How to include a dependency JAR file in the Maven .modl build?

Hey All,

I’m using Eclipse and the Maven plug in to build a module. I would like the resulting modl file to include a jar file that my project is dependent on. Does anybody know how to configure either the the eclipse project or the maven plug such that I can control which files are included in the modl file?

thanks,

Bruce

Have you tried packaging yet? The ignition-maven-plugin does this automatically.

Hi Kevin,

I am using the ignition-maven plugin to build the module. When I run “Maven build…” i use “package” as the goals. Is that what you mean by packaging?

The resulting modl file only includes jar and compresses jars for client, common, and designer.

Bruce

Take a look at the example projects and make sure you have the same module layout and appropriate configurations in the root build submodule pom.xml for the ignition-maven-plugin.

Kevin,

Thanks for the info. I compared what I have in the build project’s pom.xml. It is pretty much the same as the scripting function example. The only difference I thought might impact it is the Maven plug in version. Mine is 1.0.8 and the example is using 1.1.0.

Do you know which example might be bundling a 3rd party jar file?

thanks,

Bruce

I don’t think there’s any examples that actually include one, but all you need to do is have a regular dependency entry.

Make sure it’s not provided scope. Try updating the version of ignition-maven-plugin to 1.1.0 as well.

If that doesn’t work and you want to upload your module somewhere I can take a quick look.

Kevin,

I had to specify system scope in order to provide the path to the jar file. It seems like a pretty basic thing I’m trying to do and this is the first module I’ve ever built. Hopefully, you’ll see something obvious.

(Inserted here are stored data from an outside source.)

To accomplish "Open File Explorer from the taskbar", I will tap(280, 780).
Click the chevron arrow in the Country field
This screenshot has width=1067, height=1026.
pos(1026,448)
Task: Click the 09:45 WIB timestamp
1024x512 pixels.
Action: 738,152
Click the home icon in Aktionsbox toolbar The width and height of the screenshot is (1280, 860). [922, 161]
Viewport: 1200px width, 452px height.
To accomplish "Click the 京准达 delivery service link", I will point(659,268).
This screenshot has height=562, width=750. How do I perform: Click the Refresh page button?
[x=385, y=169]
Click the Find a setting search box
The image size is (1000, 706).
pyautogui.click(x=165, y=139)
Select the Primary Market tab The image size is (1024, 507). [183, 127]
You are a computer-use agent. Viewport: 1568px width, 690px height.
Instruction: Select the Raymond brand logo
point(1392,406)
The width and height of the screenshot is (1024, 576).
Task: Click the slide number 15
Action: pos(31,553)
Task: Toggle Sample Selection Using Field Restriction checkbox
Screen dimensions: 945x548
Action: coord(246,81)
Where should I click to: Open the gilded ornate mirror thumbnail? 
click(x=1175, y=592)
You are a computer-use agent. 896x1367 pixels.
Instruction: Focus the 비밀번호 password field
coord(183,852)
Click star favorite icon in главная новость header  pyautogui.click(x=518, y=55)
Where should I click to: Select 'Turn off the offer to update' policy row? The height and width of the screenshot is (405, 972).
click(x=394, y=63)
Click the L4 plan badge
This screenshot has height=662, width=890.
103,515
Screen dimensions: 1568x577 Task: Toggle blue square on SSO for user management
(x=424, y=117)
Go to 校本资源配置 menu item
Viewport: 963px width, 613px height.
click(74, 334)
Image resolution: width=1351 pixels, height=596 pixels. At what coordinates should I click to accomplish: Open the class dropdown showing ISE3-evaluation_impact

Can you email a link of where to upload the project? I can also put it on our cloud server for you, just email so I can provide you the link.

thanks,

Bruce

Oooh, the system scope explains it. The plugin will not gather anything but compile-scoped dependencies for you. System scope is deprecated in Maven and not supported by the plugin.

If you can’t get this jar from a repository, try this instead of system scope: https://maven.apache.org/guides/mini/guide-3rd-party-jars-local.html

Kevin,

The jar file I’m referencing may be in a repository but I’d like to just use the local copy I have since that’s what we’ve tested. After installing the file in my local repository, I was able to change the dependency scope to ‘compile’. After rebuilding it still didn’t have the jar file in the modl file.

I also had the same dependency with ‘system’ scope in the client, common, and gateway projects. After changing all of these to ‘compile’ scope, it now included a jar file for my dependency. I’m going to play around and see if I can remove it from the build project. I’m also going to see if I can control the file name of the jar that is included. The 3rd party jar file is named ‘sapjco3.jar’ and the included one is named ‘jco-3.0.jar’.

Thanks for all of your help.

Bruce

This should be a consequence of the artifact id you used when installing into the local repository.

I'm afraid you won't be able to stop it from using the "$artifactId-$version.jar" format, which if I remember correctly for this particular jar is a problem because it needs to be called "sapjco3.jar" for some dumb reason.